One important thing to realize about this equation is that this change in angular speed, Δ𝜔, assumes that this angular speed is expressed in units of radians per second. That way, the angular acceleration we calculate is in units of radians per second per second or radians per second squared. Now we bring this up because in our problem statement, we’re told that our drill bit rotates 47 and a half times every second. That is, it goes through one complete revolution 47.5 times every second. But that does not mean that our angular speed is 47.5 radians per second. This is because one complete rotation, ⁠one time around the circle we could say⁠ — that’s one revolution — is equal to two 𝜋 radians.

So that means the real angular speed in units of radians per second is 47.5 times two 𝜋. It’s this value that we’ll use in our equation for angular acceleration. That acceleration is equal to the change in angular speed, Δ𝜔. But since our drill bit started out at rest, that means that this value here is equal to that change divided by the time over which that change occurs. And that’s 175 milliseconds. Before we calculate this fraction, we want to convert this time from milliseconds into units of seconds. That’s so that we can have a common unit of time in both numerator and denominator.

We can recall that one millisecond is equal to one thousandth of a second. And therefore, 175 milliseconds is equal to 0.175 seconds. Now we’re ready to calculate 𝛼. And we’ll indeed get units of radians per second squared when we do. Rounding our answer to three significant figures, we get a result of 1710 radians per second squared. That’s the angular acceleration of the drill bit.

Let’s now summarize what we’ve learned about rotational kinematics. In this lesson, we saw that just as there are linear distances, speeds, and accelerations, so there are rotational or angular distances, speeds, and accelerations. The symbol typically representing rotational distance is 𝜃. The symbol representing rotational or angular speed is 𝜔. An angular acceleration is symbolized using the Greek letter 𝛼.

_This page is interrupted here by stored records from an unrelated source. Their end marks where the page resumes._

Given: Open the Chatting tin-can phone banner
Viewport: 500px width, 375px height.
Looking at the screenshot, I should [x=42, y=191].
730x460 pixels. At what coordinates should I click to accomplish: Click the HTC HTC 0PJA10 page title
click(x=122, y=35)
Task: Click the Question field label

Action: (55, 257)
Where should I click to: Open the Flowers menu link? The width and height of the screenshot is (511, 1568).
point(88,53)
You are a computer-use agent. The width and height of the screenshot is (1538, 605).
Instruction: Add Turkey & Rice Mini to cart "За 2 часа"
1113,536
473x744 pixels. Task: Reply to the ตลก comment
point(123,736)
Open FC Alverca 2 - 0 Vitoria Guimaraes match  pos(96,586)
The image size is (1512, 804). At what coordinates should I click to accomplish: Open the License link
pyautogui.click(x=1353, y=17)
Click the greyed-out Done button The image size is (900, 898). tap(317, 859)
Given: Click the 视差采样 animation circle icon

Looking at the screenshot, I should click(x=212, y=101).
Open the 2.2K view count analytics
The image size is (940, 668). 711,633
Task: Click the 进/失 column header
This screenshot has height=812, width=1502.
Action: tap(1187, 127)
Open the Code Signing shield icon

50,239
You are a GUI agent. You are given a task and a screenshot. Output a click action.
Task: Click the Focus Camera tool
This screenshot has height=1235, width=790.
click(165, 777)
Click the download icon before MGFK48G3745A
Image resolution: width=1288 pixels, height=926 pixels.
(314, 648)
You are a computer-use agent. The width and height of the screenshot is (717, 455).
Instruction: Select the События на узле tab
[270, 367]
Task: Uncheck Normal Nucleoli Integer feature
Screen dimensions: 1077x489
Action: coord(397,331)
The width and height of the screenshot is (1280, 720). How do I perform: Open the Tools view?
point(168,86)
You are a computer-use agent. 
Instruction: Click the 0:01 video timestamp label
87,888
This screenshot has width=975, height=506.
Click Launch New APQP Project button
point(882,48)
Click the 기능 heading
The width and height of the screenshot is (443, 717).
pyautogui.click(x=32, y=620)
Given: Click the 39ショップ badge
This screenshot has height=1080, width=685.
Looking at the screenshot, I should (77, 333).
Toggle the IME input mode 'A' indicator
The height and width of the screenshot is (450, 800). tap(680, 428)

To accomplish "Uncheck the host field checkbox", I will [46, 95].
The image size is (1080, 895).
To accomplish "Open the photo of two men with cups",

We saw further that angular distances can be expressed in units of degrees or in units of radians. And we saw that to convert from one set of units to the other, an angle in degrees can be multiplied by the factor of 𝜋 radians per 180 degrees, while an angle given in radians can be multiplied by 180 degrees divided by 𝜋 radians. These conversion factors are based on the fact that two 𝜋 radians equals 360 degrees. This is a summary of rotational kinematics.